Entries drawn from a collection

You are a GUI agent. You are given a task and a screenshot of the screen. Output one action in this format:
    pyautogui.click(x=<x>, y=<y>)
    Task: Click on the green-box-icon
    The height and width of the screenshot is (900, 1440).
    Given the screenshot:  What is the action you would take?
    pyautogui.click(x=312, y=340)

--- What needs to be done ---
Rewrite all of the records above, replacing each occurrence of "screenshot" with "screen capture" and keeping everything else the same.

--- Response to this task ---
You are a GUI agent. You are given a task and a screen capture of the screen. Output one action in this format:
    pyautogui.click(x=<x>, y=<y>)
    Task: Click on the green-box-icon
    The height and width of the screen capture is (900, 1440).
    Given the screen capture:  What is the action you would take?
    pyautogui.click(x=312, y=340)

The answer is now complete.